Background technology
With the fast development of emerging economies, global energy consumption sharp increase.Lithium ion battery is with its high voltage, height
Energy density, have extended cycle life, have a safety feature, it is with low cost the advantages of in portable electrics such as computer, camera and mobile phones
Have been obtained for being widely applied in sub- equipment.In recent years, countries in the world all actively develop lithium ion battery apply to mixing
Power electric automobile(HEV), pure electric automobile(PEV)Deng research, but lithium ion battery is used as the main of vehicle mounted dynamic battery
Bottleneck is the performance of lithium ion battery negative material.

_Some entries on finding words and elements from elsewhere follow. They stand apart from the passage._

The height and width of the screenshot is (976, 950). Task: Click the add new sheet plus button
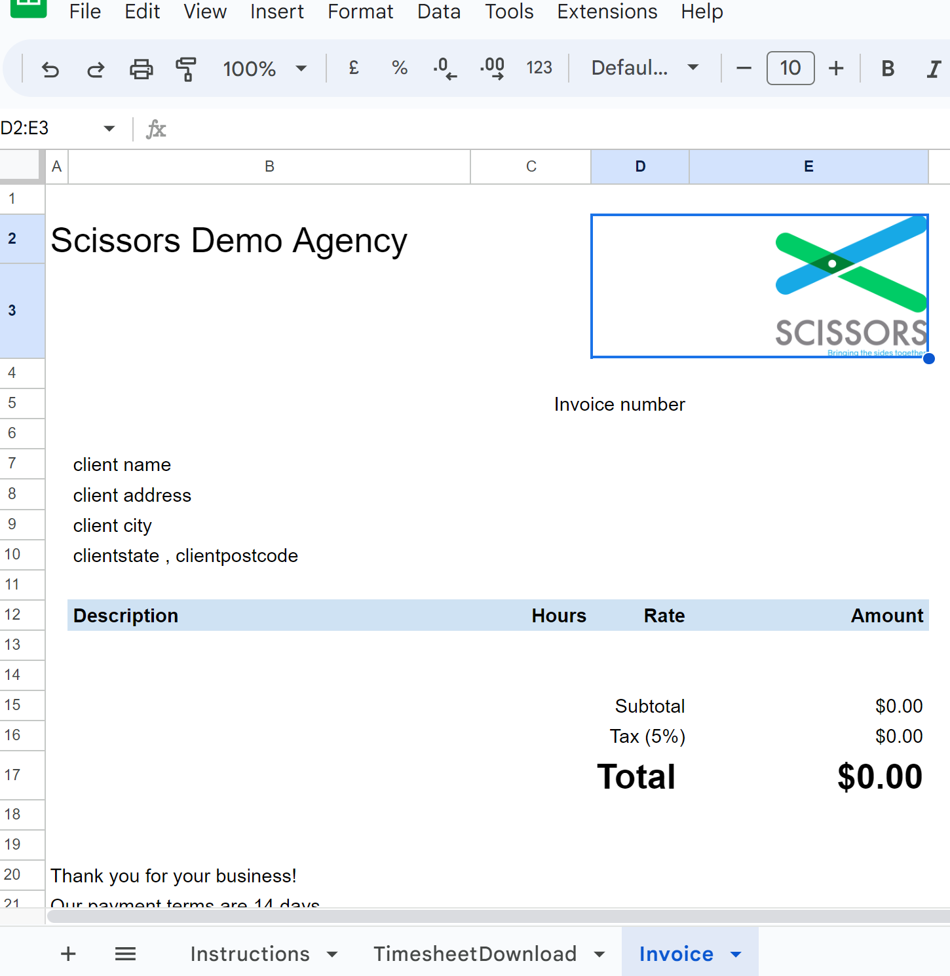coord(68,954)
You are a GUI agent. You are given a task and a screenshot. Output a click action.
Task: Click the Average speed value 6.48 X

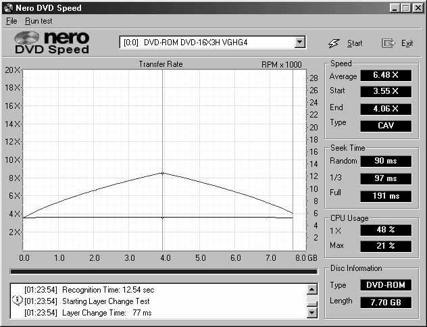pyautogui.click(x=385, y=76)
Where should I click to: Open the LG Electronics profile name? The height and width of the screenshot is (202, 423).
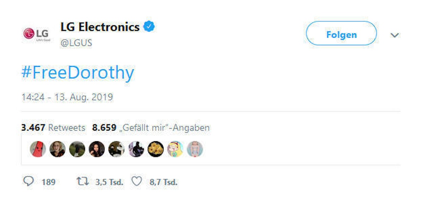pyautogui.click(x=100, y=27)
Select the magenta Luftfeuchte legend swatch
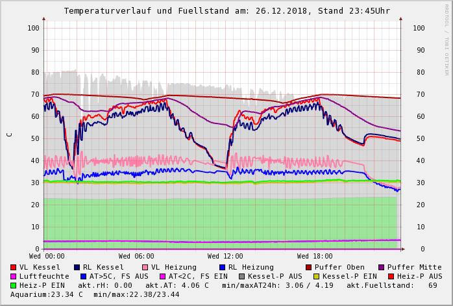This screenshot has width=453, height=306. [x=14, y=276]
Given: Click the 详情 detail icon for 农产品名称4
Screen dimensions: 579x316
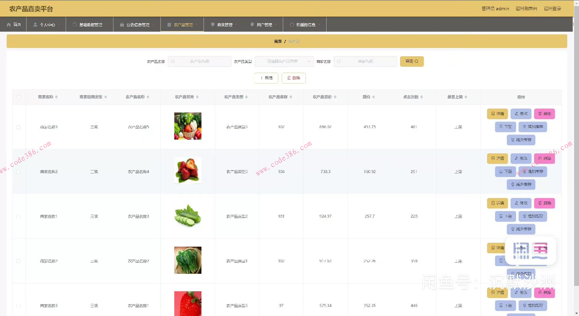Looking at the screenshot, I should click(x=493, y=158).
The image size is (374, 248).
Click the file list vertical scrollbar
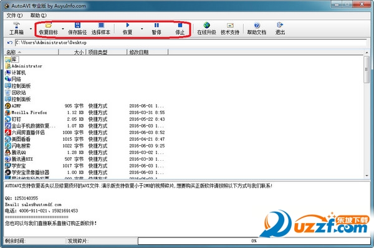(367, 114)
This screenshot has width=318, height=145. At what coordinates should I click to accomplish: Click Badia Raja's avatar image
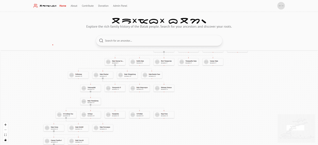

Graphite is current most widely used lithium ion battery negative material, however, the theoretical capacity of graphite only has 372
MAh/g, it is impossible to meet the demand of the height ratio capacity of power source, transition metal oxide is with its outstanding electrochemical lithium storage performance
Receive much concern.As the CuO of Typical Representative due to higher theoretical capacity(672mAh/g), extensive resource reserve, valency
The appropriateness of lattice and it is environmentally friendly the advantages of attract attention.But, CuO electrodes can influence electric charge due to its low electric conductivity
Transmission in the electrodes, and then influence electrochemical lithium storage performance.In addition, CuO electrode materials are due to will be through in charge and discharge process
By obvious structural failure efflorescence is caused than larger volumetric expansion, then cause the rapid decrease of circulation volume.
The content of the invention
There is provided a kind of preparation side of lithium ion battery negative material nanometer CuO for existing technical problem by the present invention
Method, the nanometer CuO negative material with excellent electrochemical performance is prepared by simple efficient fused salt combustion synthesis method.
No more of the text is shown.